POST PERIOD END HIGHLIGHTS
- Board changes: Nick Miller has decided to step down from the Board after eight years, with John Dunsmore joining as NED, both effective at the July AGM.
Simon Dodd, Chief Executive of Young’s, commented:
“I am delighted to announce another excellent set of results, reflecting the strength of the Young’s strategy. During the year, customers flocked to our wonderful pubs to watch EURO24 and celebrate Christmas. Poor weather at the start of the year held back early trading, but unseasonable March sunshine delivered a welcome boost to sales. We have successfully completed the integration of the City Pub Group, realising all the promised synergies and we are well advanced in achieving further operational benefits.”
“A tough macroeconomic environment for the industry seems to have been par for the course since I became CEO and Government changes coming into effect in April make life no easier. However, we are in excellent shape, with our differentiated approach and premium business model positioning us well in difficult conditions. Young’s continues to be a leader for like-for-like sales in our sector and everything within our control is going to plan.”

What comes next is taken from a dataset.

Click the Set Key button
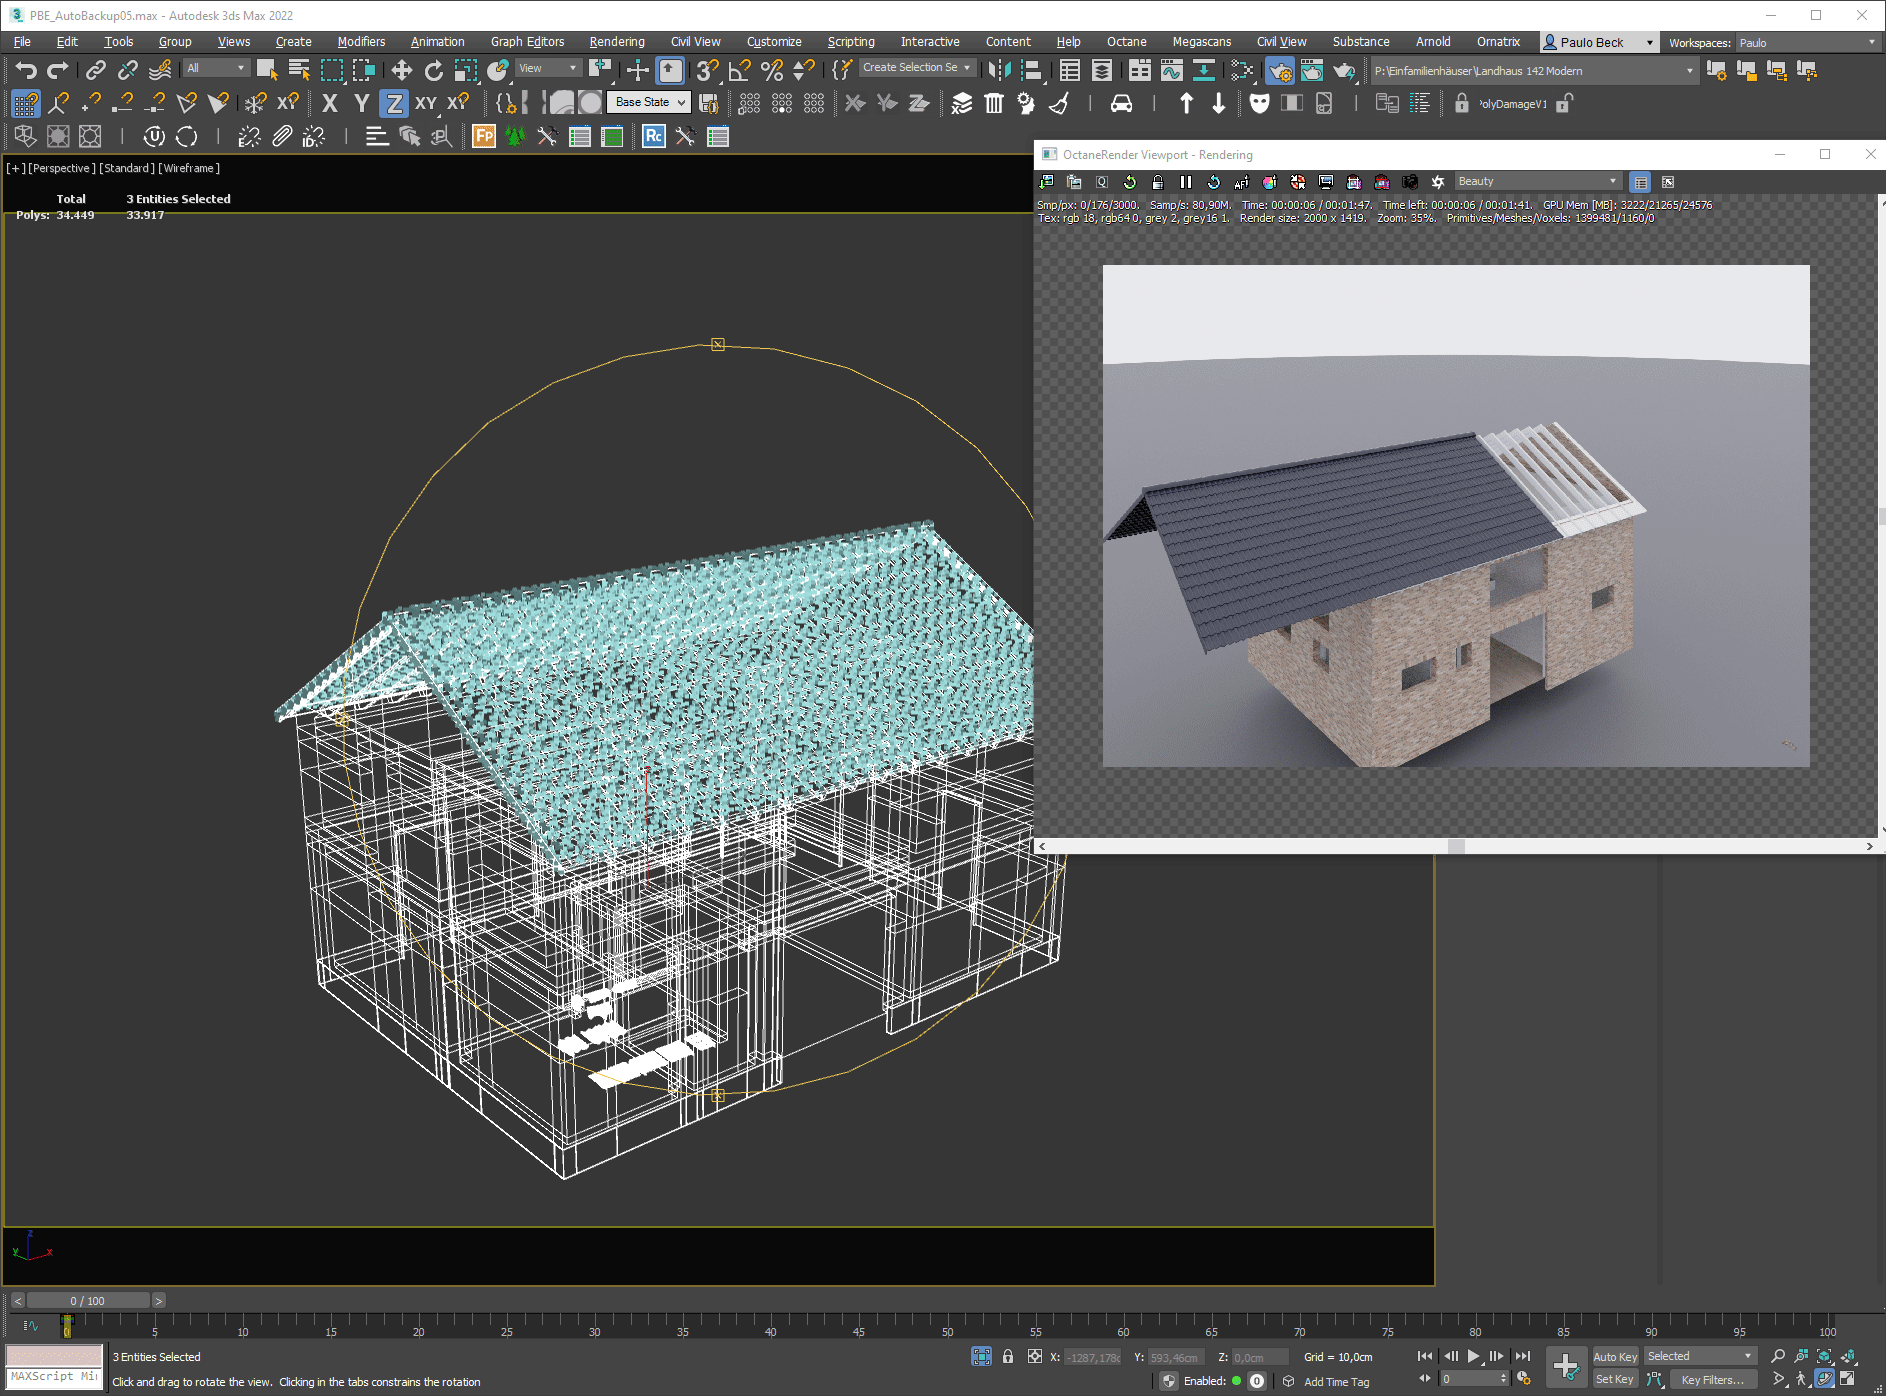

“It’s been a fast start to the new financial year, with the great weather throughout April and May meaning our beautiful pub gardens and riverside locations have been packed full of customers. Whilst we remain mindful of the headwinds facing consumers and the wider issues that our industry will encounter, we are confident our premium, well-invested, predominantly freehold pub estate will continue to deliver profitable growth.”